A second product of this enterprise would be a huge amount of concentrated brine, or even a dried salt deposit. The major constituent of this brine would be sodium chloride, common table salt, but to a lesser degree there would be significant amounts of every other element that is now dissolved in sea water, including ALL of the metallic elements, and considerable amounts of halides (chlorides, fluorides, bromides and iodides), combined with potassium, calcium, magnesium, and even alumninum. There would even be a significant quantity of iron, nickel, copper, lead, gold and silver, providing a relatively concentrated ore for the extraction of all these elements.
We have not even scratched the potential for recovery of mineral wealth in this world.
They are losing the AGW CO2 scam. Water is what’s on the horizon for the left. Water is never lost. We use it and it recyles back and we use it again. As populations increase we may use more water. To do so we may have to build more storage capacity.
Raindrops keep fallin' on my head...
Seems I read recently of a plan to divert spring floodwaters from the Mississippi and tributaries for just such a purpose. The Snake River Plain Aquifer in Idaho supplies lots of water for growing those famous Idaho Russets and other crops (and cooling lots of nuclear reactors at the Idaho Engineering Laboratory.)
While it naturally recharges to some extent from the river itself through porous lava rock, there was once a plan to recharge it during spring high water via drillholes at the north end. I don't know if it's still being considered.
That was my thought.
You wouldn’t know it by driving through it or dying of thirst walking through it, but one of the largest acquifers in the country is under Death Valley.
http://www.pbs.org/wnet/nature/deathvalley/
I have been familiar with every word in this article abstract since I was a new teenager.
But now, when I see the mindless liberal (pun intended) use of words most appropriate in grant proposals, I tune out.
The hydrologic cycle has existed since before industrial revolution, before SUVs and even before man existed.
Scareology is simply the abuse and misuse by the ignorant of science 101 simple words not in common use; simply to wow and impress the rubes. A Democratic party affliction.
Simply another attempt for the wannabe scientists to sway the ignorant into political dependence. I aint buyin it.

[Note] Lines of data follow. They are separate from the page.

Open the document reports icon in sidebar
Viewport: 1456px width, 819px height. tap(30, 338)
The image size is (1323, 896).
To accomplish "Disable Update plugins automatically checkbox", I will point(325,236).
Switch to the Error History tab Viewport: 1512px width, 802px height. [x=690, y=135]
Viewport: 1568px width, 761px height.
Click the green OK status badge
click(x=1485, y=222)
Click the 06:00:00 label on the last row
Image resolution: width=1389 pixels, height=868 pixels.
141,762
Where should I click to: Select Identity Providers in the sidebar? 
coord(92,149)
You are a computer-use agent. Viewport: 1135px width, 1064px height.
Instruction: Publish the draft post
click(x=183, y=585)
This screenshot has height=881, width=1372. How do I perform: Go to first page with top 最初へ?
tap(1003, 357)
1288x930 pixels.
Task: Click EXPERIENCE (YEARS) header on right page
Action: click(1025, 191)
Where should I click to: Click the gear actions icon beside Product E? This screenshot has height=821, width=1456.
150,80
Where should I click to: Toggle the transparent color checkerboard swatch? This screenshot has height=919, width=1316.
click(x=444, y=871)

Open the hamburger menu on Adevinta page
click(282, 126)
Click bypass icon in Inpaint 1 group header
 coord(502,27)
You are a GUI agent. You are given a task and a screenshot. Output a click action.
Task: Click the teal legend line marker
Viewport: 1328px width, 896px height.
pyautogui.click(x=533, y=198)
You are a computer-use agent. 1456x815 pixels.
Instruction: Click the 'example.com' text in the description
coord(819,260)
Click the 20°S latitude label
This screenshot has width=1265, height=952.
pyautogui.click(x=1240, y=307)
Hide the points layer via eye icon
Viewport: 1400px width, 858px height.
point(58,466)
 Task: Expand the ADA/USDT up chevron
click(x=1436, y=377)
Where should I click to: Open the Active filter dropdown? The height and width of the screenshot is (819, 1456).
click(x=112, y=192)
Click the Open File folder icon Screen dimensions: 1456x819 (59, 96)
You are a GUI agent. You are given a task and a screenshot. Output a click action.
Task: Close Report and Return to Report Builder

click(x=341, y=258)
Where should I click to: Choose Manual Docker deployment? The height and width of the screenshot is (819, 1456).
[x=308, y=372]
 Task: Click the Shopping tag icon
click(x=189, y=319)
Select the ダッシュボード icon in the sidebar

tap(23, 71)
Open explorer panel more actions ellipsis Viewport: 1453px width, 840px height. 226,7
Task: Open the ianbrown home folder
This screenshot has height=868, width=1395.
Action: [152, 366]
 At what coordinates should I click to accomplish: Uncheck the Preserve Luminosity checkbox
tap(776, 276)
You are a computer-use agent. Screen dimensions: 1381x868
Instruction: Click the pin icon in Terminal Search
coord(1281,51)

Build dams, build reservoirs, add water recycling plants to put water back in aquifers, build desalinization plans. We have options to “recycle” water, but environmentalists are usually against it.
We’d also stop wasting water if we stopped putting water into corn to burn for fuel - food that isn’t used for food and forces more irrigation (which loses a lot to evaporation) to grow more real food for consumption.
It is not just wasting corn... it is also wasting energy to make ethanol from corn.
UC scientist says ethanol uses more energy than it makes...
"But in a recent issue of the journal Critical Reviews in Plant Sciences, UC Berkeley geoengineering professor Tad Patzek argued that up to six times more energy is used to make ethanol than the finished fuel actually contains."
The Ethanol Fallacy - an Op-Ed in Popular Mechanics.
.. for example...
There once lived in America a nation of people who would dam the Snake and Columbia River waters rushing into the Pacific and transfer them to the American High Plains.
Now there’s a nation of ‘sucker’ worshippers who would sacrifice any amount of fresh water to their idol instead.